--- DATA SUPPLIED Enclosed Below ---

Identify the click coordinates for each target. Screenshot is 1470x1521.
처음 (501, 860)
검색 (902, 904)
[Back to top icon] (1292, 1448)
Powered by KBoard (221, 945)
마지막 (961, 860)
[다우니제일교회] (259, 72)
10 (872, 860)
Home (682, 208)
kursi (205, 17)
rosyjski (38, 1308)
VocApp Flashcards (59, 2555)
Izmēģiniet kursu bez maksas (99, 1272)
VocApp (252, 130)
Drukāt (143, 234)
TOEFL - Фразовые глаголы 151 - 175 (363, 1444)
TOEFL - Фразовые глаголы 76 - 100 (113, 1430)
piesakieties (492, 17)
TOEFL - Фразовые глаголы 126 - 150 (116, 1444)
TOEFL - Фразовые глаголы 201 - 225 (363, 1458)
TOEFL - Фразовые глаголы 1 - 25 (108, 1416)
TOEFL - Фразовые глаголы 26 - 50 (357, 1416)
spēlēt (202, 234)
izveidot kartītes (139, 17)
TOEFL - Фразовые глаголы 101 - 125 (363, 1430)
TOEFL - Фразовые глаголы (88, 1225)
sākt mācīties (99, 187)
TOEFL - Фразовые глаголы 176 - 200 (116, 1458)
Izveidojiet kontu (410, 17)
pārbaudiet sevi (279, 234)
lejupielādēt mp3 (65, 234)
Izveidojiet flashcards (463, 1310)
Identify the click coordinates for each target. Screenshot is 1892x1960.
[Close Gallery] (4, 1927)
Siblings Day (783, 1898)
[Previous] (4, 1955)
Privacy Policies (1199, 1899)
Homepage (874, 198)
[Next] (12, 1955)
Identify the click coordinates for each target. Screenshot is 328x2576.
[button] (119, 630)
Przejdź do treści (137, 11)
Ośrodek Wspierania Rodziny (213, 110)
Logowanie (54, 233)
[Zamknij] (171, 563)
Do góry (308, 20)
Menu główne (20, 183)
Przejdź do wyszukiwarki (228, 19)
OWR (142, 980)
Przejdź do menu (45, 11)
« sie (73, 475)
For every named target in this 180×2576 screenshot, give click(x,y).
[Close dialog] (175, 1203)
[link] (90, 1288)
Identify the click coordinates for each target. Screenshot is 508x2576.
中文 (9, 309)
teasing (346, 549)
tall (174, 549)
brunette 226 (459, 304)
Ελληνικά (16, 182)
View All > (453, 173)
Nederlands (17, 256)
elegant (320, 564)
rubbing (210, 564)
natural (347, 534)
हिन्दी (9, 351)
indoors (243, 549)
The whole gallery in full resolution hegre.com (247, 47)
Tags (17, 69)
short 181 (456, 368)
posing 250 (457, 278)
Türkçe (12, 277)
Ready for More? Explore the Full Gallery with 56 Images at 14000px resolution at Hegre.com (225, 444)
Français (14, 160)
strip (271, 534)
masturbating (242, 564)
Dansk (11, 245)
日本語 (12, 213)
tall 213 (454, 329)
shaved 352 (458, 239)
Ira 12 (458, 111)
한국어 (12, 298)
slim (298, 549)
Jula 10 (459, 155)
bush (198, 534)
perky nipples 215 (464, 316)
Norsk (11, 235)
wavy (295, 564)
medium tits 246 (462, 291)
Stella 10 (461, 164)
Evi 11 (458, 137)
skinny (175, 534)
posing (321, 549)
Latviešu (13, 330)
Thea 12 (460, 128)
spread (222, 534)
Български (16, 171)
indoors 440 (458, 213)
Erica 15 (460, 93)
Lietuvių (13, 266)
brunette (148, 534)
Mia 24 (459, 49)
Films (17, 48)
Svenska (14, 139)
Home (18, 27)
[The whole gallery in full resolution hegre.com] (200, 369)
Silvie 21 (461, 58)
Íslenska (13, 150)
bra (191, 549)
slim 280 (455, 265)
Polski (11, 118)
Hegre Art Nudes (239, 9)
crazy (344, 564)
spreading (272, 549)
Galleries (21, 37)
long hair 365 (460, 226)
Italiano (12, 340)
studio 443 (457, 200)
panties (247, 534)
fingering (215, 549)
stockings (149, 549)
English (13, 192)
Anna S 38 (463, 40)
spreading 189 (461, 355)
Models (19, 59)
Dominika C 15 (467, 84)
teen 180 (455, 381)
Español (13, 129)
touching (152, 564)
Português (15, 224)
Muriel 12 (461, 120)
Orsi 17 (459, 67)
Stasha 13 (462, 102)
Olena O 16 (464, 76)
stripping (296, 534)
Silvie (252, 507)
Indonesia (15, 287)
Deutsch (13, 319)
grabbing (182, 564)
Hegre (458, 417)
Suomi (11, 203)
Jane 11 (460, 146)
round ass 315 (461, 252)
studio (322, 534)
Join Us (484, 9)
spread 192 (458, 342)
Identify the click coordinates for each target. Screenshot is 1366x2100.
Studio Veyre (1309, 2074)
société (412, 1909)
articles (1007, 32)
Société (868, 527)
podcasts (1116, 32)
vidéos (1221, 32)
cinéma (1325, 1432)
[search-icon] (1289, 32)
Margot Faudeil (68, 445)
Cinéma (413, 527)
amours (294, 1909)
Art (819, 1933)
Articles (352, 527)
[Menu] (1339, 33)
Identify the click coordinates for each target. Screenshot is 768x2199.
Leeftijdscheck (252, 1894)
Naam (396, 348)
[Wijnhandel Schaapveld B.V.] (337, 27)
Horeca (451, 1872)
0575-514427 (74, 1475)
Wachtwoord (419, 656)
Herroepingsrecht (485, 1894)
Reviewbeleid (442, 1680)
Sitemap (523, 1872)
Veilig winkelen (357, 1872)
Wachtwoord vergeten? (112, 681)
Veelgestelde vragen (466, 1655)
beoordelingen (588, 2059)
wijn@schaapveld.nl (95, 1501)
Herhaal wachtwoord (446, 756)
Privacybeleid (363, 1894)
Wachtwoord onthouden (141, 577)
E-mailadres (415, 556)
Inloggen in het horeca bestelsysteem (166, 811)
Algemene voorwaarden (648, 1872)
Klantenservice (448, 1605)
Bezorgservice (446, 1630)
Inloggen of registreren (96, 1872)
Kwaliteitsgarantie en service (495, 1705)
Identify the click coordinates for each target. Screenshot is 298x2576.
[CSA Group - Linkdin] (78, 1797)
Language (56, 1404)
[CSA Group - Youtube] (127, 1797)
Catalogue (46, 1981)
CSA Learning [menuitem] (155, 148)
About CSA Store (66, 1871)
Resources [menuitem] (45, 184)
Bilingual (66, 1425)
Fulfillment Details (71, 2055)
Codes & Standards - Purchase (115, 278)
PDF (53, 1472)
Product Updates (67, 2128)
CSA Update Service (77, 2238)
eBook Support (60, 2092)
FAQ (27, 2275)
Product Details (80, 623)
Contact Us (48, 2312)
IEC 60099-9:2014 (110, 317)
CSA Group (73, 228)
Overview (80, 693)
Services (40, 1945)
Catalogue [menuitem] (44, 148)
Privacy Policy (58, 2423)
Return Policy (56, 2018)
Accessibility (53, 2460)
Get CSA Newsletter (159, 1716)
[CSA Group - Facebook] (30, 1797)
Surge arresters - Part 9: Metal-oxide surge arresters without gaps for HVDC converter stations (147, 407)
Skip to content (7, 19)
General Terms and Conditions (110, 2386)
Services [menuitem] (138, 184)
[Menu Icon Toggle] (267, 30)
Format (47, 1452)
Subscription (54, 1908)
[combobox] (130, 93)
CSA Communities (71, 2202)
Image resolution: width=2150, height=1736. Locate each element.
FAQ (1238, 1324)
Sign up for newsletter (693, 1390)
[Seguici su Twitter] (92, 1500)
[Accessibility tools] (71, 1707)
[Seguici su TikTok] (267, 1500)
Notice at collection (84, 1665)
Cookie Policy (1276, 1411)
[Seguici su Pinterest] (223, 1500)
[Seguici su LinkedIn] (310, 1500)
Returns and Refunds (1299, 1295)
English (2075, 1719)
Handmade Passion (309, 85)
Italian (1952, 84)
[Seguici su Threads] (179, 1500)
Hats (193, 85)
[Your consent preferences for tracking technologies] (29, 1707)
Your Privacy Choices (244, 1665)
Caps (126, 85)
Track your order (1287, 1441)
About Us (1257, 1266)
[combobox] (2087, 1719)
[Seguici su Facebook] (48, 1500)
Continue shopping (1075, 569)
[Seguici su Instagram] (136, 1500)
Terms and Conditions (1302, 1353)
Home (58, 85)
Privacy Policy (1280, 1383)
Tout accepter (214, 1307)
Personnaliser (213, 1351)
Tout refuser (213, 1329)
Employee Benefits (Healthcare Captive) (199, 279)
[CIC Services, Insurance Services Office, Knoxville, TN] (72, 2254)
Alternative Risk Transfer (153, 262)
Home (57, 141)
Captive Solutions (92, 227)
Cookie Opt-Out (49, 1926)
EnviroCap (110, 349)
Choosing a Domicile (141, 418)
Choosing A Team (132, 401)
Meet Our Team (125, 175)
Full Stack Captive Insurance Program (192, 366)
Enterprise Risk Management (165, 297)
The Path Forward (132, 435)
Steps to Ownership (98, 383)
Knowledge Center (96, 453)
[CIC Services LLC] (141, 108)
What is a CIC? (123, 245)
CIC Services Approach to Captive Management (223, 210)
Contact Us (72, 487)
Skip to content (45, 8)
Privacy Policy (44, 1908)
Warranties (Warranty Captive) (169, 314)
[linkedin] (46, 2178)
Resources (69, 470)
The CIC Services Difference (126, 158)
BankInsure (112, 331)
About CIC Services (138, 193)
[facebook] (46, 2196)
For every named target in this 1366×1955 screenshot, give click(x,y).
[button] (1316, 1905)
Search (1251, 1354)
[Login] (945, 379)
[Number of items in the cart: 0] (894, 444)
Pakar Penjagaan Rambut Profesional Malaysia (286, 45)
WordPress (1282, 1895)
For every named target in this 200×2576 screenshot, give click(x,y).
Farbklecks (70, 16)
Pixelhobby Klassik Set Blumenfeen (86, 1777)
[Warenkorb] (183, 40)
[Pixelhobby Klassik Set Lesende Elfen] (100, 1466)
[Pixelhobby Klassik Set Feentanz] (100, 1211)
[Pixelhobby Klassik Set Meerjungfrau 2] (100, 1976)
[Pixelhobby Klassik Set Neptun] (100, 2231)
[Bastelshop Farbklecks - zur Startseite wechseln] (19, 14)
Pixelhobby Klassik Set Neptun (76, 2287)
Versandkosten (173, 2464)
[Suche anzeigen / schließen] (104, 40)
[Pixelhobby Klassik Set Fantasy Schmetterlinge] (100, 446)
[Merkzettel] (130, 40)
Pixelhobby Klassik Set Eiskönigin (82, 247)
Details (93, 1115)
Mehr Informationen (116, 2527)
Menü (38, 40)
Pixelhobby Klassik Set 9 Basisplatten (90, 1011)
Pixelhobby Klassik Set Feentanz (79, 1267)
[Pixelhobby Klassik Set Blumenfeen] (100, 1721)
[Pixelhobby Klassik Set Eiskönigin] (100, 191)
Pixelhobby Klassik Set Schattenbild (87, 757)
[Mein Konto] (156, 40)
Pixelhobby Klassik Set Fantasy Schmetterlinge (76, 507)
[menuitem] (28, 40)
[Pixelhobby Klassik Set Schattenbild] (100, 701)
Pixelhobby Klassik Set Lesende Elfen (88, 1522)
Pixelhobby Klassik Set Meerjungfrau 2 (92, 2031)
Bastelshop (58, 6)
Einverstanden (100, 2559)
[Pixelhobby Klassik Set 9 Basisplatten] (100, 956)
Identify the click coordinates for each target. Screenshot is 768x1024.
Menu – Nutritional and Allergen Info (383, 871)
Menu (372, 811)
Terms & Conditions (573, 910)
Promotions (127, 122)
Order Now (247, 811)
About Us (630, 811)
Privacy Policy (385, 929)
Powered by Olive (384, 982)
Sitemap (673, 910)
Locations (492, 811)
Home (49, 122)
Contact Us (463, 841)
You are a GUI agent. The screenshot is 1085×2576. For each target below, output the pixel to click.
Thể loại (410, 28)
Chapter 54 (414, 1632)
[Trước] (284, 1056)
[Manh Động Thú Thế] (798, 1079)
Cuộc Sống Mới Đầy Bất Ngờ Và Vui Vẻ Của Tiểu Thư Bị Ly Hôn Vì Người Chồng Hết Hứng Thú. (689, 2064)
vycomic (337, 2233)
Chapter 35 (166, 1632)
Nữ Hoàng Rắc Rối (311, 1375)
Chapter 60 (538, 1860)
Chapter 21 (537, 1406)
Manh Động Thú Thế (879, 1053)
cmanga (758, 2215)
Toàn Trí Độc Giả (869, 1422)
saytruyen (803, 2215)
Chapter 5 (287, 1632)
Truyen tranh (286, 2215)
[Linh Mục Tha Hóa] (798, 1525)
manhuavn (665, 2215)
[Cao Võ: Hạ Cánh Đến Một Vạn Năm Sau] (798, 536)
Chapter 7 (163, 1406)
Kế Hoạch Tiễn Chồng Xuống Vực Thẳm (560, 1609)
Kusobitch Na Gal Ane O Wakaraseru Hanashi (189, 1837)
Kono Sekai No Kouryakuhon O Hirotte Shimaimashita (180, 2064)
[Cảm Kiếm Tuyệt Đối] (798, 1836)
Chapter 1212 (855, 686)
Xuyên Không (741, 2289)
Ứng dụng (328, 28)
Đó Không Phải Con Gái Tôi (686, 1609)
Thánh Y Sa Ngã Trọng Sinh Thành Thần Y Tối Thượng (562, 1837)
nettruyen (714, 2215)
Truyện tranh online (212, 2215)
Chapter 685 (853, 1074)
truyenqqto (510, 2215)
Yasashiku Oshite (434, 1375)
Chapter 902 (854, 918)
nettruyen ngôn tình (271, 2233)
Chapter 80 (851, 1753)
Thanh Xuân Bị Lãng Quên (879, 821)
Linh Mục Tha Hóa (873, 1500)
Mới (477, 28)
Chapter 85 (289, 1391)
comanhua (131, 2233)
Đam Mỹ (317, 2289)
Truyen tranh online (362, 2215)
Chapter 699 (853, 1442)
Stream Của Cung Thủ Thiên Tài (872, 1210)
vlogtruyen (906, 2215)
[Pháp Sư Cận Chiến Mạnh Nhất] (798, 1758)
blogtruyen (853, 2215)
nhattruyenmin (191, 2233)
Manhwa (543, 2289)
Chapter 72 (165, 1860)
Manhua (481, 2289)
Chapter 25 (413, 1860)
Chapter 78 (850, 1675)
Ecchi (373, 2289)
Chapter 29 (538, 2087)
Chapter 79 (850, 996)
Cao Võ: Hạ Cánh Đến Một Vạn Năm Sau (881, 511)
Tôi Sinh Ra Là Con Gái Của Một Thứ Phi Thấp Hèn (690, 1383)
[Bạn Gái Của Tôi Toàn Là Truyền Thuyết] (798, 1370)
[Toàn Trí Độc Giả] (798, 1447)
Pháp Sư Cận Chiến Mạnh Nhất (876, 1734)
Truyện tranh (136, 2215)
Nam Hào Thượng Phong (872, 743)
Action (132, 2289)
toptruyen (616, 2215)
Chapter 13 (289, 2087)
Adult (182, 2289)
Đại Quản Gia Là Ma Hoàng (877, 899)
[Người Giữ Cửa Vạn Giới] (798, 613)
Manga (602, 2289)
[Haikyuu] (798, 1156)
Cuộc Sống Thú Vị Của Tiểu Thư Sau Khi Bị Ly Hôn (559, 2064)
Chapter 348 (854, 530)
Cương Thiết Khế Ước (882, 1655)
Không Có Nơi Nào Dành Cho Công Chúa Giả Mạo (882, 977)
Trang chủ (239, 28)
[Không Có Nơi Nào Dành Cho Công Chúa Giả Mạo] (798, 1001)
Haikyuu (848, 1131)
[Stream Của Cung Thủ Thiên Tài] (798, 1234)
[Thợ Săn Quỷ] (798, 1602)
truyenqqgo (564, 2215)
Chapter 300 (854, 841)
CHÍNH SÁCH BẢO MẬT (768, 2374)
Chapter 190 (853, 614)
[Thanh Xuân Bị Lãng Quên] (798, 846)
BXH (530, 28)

--- End of Enclosed DATA SUPPLIED ---

### EXERCISE
Reproduce, exactly and without additions, the run of lines from the start of the listing above to the line bearing "VocApp Flashcards (59, 2555)", inclusive.

### SOLUTION
Identify the click coordinates for each target. Screenshot is 1470x1521.
처음 (501, 860)
검색 (902, 904)
[Back to top icon] (1292, 1448)
Powered by KBoard (221, 945)
마지막 (961, 860)
[다우니제일교회] (259, 72)
10 (872, 860)
Home (682, 208)
kursi (205, 17)
rosyjski (38, 1308)
VocApp Flashcards (59, 2555)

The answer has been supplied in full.